Стоя над картой, подолгу рассуждали, как лучше ударить: совместно со стороны Польши или врозь — Ягайла с польской границы, Витовт с литовской, и побить крыжаков в двух раздельных сражениях. От раздельного похода сразу отказались — опасно, несомненная выгода для Ордена. Немцы могут
небольшими силами задержать великого князя, выиграть хотя бы день, и в этот день главным войском разбить королевские хоругви, тогда и Витовту не спастись. Или, наоборот, нападая из замков, могут остановить Ягайлу, размести литовские и русские хоругви, а затем перекинуть все силы против поляков. И конец обоим. Сочли за лучшее свести войска и держаться вместе, тем более что такой ход мог быть для крыжаков неожиданным — осенью Ягайла бился отдельно, брал Быдгощ, Витовт — отдельно ходил под Кенигсберг, и Ульрик должен готовиться к двум ударам, держать на жмудской границе большие или малые силы. Пусть держит, вот туда и надо выправить несколько хоругвей для обмана, заблуждения, шумной, отвлекающей суеты. И еще несколькими ударить на Дрезденко, и послать отряд на Члухов. Пусть гадают, где будет главный удар. А главными силами идти в глубину Пруссов, и уж там навязать или принять большое сражение, где сойдутся все войска обеих сторон. Только большая битва могла принести победу, это было ясно; только полный разгром крыжаков вел к цели войны: Витовту —
Жмудь, Ягайле — Добжинскую землю, Дрезденко и Санток, а еще Ягайле мечталось выполнить свои обещания, данные в 1385 году в Крево, когда вступал на польский престол и получал руку Ядвиги. Без малого четверть века пролетело с того дня, как легли на пергамин брачные условия, а ничего не возвращено, наоборот, утеряно, а брался, о чем записали в Кревском договоре, отнять у ордена Хелминскую и Михалов-скую земли, Поморье. Да и не то мучило, что чернила выцветали, а дело не делалось.

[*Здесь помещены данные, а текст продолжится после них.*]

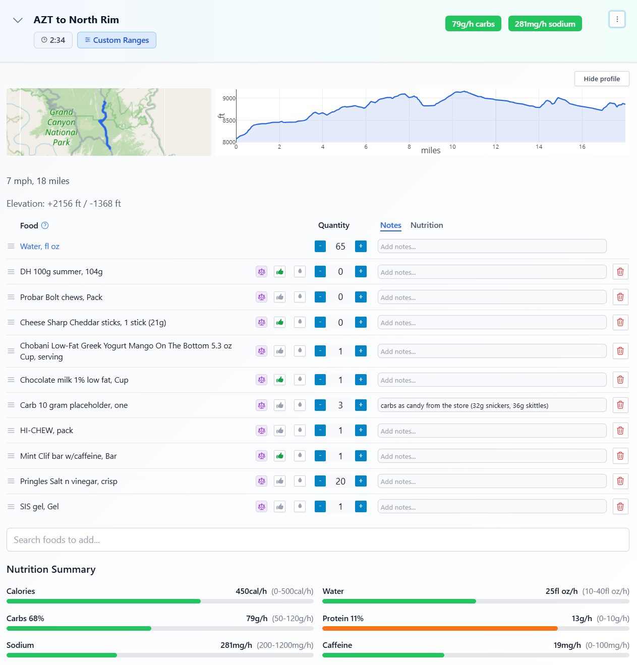Delete the Pringles Salt n vinegar row
Image resolution: width=637 pixels, height=665 pixels.
[620, 481]
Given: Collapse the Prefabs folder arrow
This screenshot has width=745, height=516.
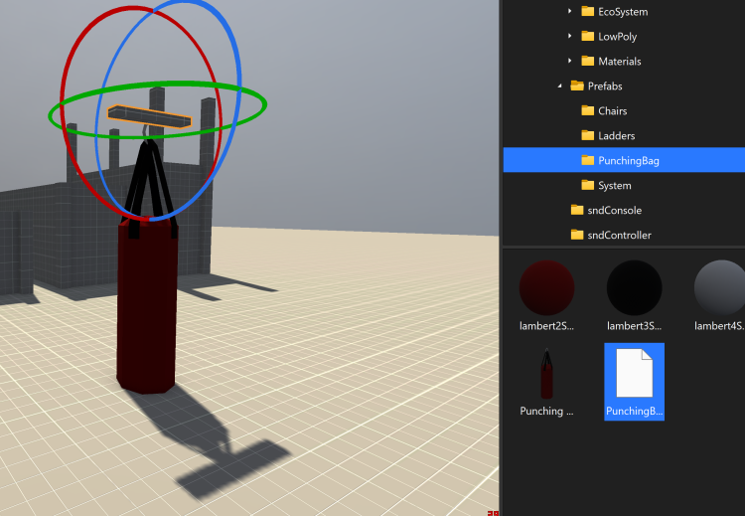Looking at the screenshot, I should click(559, 86).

Как воздух, требовалось Поморье — торговля страдала, живые деньги уходили из рук, отнято было море. По доброй воле не отдадут, надо бить, и бить крепко, чтобы не завтра поднялись, чтобы не стало кому хвататься за меч. Монголы верно поступили, когда брали Русь,— столкнутся в поле, всех начисто, в пень, пока-то новые подрастут. И когда Малопольшу прошли огнем, в первую очередь уничтожили рыцарство, высекли в пень. И на Ворскле, не удержался уязвить Витовта Ягайла, татары создали перевес, не просто побили — уничтожили войско. А князь Дмитрий Иванович под Куликовкой? Не утешился победой на поле, до Красивой Мечи сорок верст сидели на татарских спинах, секли, рубили, едва ль тысяча ушла от погони. Вот так силушку и подкосил. А турки Баязеда под Никополем? Собрали войска в кулак, ударили — было семьдесят тысяч рыцарей, стало мокрое место, шестьдесят тысяч в пень, десять пленили.
И опять тот же прием, заключил Витовт: перевес сил, окружение и рубка без жалости.